Exercise directions:
The lines you need are those holding the word "report"; pull them from the material.

──────────────────────────────

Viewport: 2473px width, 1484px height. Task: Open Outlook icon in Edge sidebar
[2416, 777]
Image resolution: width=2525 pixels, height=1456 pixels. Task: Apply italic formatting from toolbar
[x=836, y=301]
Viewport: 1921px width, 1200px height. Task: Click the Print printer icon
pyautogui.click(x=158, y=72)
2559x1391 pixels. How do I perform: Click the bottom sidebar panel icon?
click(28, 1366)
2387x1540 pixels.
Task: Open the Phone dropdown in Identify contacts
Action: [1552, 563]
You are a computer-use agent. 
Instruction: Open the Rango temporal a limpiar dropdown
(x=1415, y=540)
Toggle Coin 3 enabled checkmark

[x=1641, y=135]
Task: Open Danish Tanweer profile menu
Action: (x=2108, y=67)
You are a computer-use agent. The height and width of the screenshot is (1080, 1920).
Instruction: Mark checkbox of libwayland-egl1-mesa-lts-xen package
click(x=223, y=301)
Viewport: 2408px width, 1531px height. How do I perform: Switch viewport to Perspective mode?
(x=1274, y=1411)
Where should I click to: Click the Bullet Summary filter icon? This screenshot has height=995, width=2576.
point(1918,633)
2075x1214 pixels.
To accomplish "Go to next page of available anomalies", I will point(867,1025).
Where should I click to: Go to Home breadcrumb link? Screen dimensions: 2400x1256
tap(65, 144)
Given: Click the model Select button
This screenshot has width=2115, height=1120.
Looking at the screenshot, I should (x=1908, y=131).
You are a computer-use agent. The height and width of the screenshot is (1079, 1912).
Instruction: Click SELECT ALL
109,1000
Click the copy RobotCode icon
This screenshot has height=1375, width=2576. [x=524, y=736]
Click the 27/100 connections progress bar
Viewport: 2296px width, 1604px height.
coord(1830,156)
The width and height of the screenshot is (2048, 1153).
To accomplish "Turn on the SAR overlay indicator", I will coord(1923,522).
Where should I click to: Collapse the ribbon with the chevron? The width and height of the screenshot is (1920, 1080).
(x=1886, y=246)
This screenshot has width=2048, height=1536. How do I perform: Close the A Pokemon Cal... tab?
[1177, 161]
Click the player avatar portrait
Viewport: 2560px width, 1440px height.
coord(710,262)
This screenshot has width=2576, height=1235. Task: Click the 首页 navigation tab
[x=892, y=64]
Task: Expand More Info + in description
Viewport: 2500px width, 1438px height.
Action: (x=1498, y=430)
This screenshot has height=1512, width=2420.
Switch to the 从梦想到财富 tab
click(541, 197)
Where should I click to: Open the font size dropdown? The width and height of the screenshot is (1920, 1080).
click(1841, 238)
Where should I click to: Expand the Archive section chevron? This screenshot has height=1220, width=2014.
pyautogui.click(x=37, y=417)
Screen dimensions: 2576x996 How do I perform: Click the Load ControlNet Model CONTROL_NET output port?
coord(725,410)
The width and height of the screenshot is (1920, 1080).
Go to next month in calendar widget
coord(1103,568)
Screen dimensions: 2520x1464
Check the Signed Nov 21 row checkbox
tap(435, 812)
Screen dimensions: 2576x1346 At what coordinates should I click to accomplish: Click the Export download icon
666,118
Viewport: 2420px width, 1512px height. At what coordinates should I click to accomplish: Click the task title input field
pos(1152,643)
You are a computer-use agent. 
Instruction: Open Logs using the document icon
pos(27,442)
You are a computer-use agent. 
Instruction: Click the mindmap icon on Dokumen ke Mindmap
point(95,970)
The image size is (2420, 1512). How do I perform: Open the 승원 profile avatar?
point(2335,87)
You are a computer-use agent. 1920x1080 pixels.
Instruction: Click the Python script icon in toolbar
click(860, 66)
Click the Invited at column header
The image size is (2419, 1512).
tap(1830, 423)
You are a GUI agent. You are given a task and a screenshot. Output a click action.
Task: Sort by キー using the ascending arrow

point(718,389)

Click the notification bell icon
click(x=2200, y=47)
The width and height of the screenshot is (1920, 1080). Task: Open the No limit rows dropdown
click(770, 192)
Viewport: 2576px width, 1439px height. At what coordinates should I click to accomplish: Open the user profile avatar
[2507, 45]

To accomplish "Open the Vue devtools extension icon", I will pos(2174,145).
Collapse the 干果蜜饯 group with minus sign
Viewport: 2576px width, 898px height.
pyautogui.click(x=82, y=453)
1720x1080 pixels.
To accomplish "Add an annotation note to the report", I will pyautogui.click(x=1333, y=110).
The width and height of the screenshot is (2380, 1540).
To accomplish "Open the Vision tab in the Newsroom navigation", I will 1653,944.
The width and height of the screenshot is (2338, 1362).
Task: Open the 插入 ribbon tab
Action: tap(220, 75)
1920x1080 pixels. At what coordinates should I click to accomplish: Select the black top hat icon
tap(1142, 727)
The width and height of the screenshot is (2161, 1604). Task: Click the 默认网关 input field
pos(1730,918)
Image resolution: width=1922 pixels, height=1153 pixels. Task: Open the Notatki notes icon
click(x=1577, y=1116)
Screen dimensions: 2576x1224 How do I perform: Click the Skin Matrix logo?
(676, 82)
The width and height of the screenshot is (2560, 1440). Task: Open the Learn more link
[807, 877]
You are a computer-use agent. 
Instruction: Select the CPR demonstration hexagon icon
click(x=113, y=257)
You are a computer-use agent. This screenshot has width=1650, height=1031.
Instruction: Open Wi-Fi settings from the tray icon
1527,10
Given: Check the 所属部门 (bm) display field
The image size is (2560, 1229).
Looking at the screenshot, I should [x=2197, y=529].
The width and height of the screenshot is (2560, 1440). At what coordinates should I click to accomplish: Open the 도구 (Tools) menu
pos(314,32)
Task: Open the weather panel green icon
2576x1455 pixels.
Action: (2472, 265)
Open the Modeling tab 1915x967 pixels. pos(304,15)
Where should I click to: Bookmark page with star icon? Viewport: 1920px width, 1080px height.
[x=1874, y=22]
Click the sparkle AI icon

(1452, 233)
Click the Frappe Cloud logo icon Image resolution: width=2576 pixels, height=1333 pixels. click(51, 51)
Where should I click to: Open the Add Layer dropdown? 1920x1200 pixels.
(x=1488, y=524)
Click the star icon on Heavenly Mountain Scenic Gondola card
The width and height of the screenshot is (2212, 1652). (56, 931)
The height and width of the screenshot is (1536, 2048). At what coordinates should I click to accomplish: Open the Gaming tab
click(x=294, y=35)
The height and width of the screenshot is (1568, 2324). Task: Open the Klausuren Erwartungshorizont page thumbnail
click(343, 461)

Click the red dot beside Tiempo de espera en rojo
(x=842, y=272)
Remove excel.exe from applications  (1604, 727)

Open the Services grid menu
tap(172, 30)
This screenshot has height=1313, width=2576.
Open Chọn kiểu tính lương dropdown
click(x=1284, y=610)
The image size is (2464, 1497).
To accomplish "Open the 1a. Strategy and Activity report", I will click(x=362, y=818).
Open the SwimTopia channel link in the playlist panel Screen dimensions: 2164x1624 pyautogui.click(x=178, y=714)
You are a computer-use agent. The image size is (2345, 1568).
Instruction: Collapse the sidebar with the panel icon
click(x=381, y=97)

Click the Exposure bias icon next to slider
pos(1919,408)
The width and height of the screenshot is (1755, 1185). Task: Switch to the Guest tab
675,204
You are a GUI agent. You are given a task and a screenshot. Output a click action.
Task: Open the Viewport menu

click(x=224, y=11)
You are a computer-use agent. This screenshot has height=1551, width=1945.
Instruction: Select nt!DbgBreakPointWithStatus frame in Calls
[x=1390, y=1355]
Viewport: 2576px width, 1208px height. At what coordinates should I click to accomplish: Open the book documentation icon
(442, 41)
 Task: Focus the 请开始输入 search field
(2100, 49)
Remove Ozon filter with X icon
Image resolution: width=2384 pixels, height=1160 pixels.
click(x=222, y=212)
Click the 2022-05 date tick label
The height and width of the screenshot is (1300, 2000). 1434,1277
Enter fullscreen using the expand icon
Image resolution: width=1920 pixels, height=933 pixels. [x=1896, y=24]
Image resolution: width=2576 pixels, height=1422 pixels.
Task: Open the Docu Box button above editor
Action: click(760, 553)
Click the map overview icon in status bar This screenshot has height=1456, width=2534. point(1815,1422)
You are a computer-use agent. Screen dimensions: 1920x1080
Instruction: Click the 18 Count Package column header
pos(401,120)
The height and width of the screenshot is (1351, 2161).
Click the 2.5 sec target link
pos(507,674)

──────────────────────────────

Task solution:
To accomplish "Add an annotation note to the report", I will pyautogui.click(x=1333, y=110).
To accomplish "Open the 1a. Strategy and Activity report", I will click(x=362, y=818).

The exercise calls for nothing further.